Todos nos iremos.

De pronto vas a llorar. Quizá, después de que te enteres notarás que hizo falta algo, pero no sabrás qué. Vas a escuchar a las personas hablar sobre lo bueno que hacía, sobre cómo hablaba, cómo reía y hasta de cómo escribía.

Verás a la gente vestida de negro, con la cabeza agachada y la mirada hacia el suelo, mientras en una sala se encuentra un cajón de madera al lado de una fotografía de mi rostro, en la que de seguro me veré lo más amable y feliz posible, porque es como me querrán recordar, ¿no?

Nadie mencionará mis errores, mi frialdad al demostrar cariño, mi forma rara y sin sentido de ver la vida, mi inconformismo con la monotonía impuesta por la sociedad, mis bajonazos emocionales o mis rabietas repentinas con las personas que me rodeaban. No, porque "eso sería irrespetarme", pero, ¿qué irrespetarías en realidad? ¿Mi cuerpo inerte? Yo ya me habré ido y de seguro lo menos que me importará será lo que digas o pienses de mí.

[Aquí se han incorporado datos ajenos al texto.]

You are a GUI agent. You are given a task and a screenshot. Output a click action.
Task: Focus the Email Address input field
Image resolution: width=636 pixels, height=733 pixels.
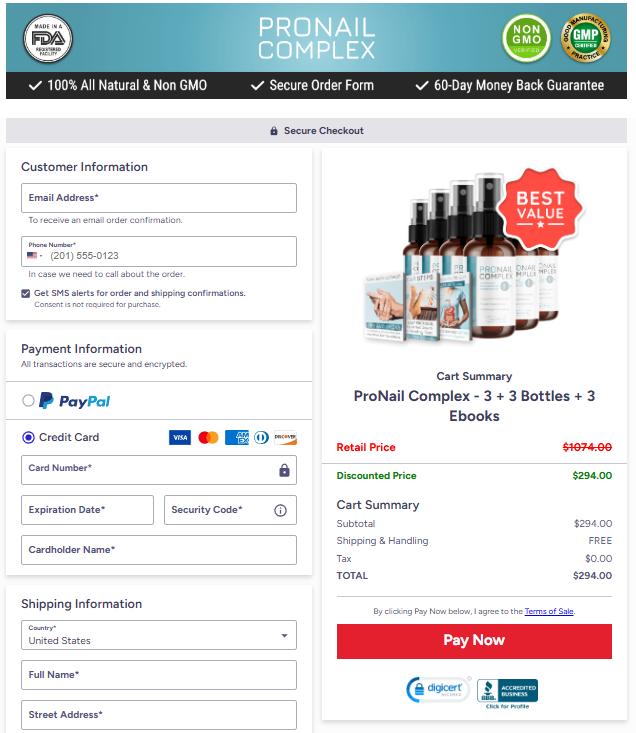(x=159, y=198)
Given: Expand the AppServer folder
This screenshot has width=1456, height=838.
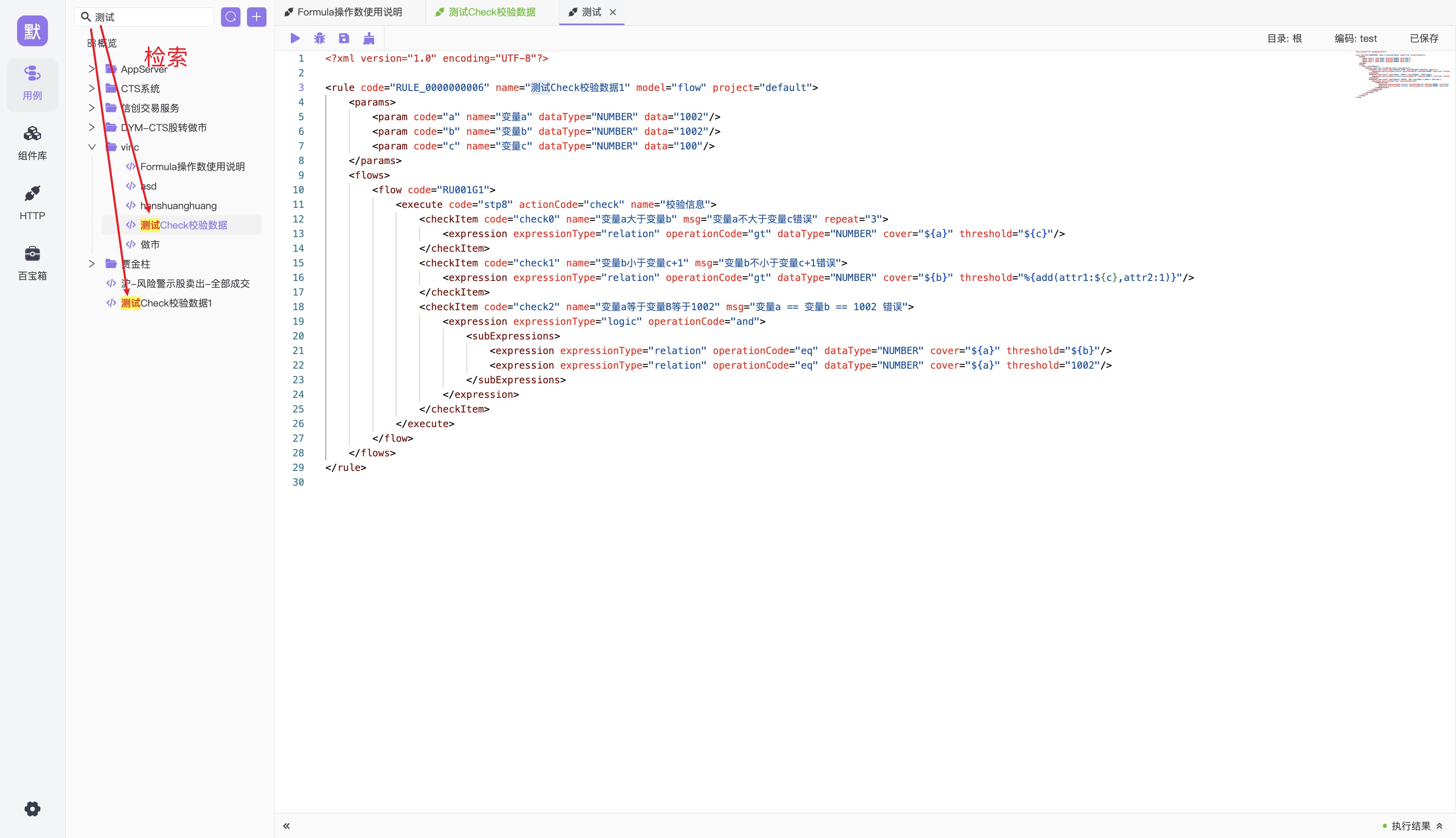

Por tu mente pasarán, como lo hace el viento en un día de Agosto, las palabras que nunca me dijiste, las preguntas que dejé sin respuestas porque no te atreviste a formularlas, la rabia que me tenías, lo mal que te caía; lo superficial, mentirosa, común e infeliz que me creías; o quizá, te fijarás más en lo lindo que pude haberte generado, en las sonrisas que te saqué haciendo estupideces o en lo que sea que hayas aprendido junto a mí. Te dará rabia saber que me fui como si nada, o de pronto sentirás nostalgia porque me fui sin avisar.

Intentarás en la noche, después del funeral y desde el silencio y la oscuridad de tu habitación, pedirme perdón por no haber pronunciado tus palabras cuando estaba junto a ti. Puede que intentes disculparte por lo mal que me trataste o por todos tus malos pensamientos. Puede que me hables, que me quieras saludar de nuevo o que desees volver a abrazarme, pero, ¿de qué sirve? Lo más seguro es que mis oídos ya no te puedan escuchar, ya no podré sentirte y menos responder a tus dudas.

Mi piel estará fría como el hielo, mis párpados ocultarán el color de mis ojos y esta forma física que tanto criticaste, admiraste o envidiaste, se irá por siempre. Entonces, si sabes que algún día me iré, ¿por qué esperar hasta ese día para regalarme una flor, para darme las gracias, para preguntarme "¿en qué te puedo ayudar?" o para decirme todo lo que piensas mirándome a los ojos?

De seguro, aceptaré tus disculpas cuando pase a otra dimensión, porque dejaré de ser dual y en mi esencia solo estará la justicia, el amor y el perdón. También te protegeré si me lo pides y estaré a tu lado cuidando tus pasos, sin importar quién seas. Pero, ¿en realidad quieres esperar hasta ese momento?

Bueno, si eres alguien a quien le cae mal esta forma física que llevo actualmente, de seguro preferirías pedirme perdón cuando solo sea una luz, algo que no te refutará, mirará mal, maldecirá o llorará; será más sencillo confesarte sabiendo que no tendrás que enfrentarte a nadie.

Por el contrario, si eres de las personas que quieren a este ser humano, te dolerá mucho haberte guardado todo el apoyo que pudiste darme, las risas que pudiste haberme sacado cuando más lo necesitaba o, quién sabe, de pronto darme el beso con el que siempre soñaste, porque en realidad yo te gustaba.

Las personas ven la muerte como algo de lo que no se debe hablar o escribir, porque aparentemente puede indicar un desequilibrio mental o emocional en el expositor o escritor. Pero, es lo que todos en este planeta tenemos asegurado. Puede que mueras mañana a las 6:32 a.m. en un accidente automovilístico de camino a tu trabajo. Quizá, tu muerte será más dolorosa y alguien te quitará la vida lentamente con un puñal oxidado por querer robarte el celular que te daba ese "estatus" pendejo. Depronto te acostarás una noche y para ti nunca volverá a amanecer...

¿Por qué tomamos la vida tan seriamente, si podríamos morir mañana?
¿Por qué no decir que me amas si podría irme hoy mismo para siempre?
¿Por qué no pedir perdón, cuando sabes que podré partir hacia otra dimensión en cualquier momento y cargarás con tu culpa las horas que te restan a ti de vida?
Prefiero decir algo y sentirme como una tonta, a no decir nada y arrepentirme por eso el resto de mi corta vida.

(Si alguien en especial vino a tu mente mientras leías esto, creo que tienes algo pendiente. Soluciónalo antes de que sea muy tarde).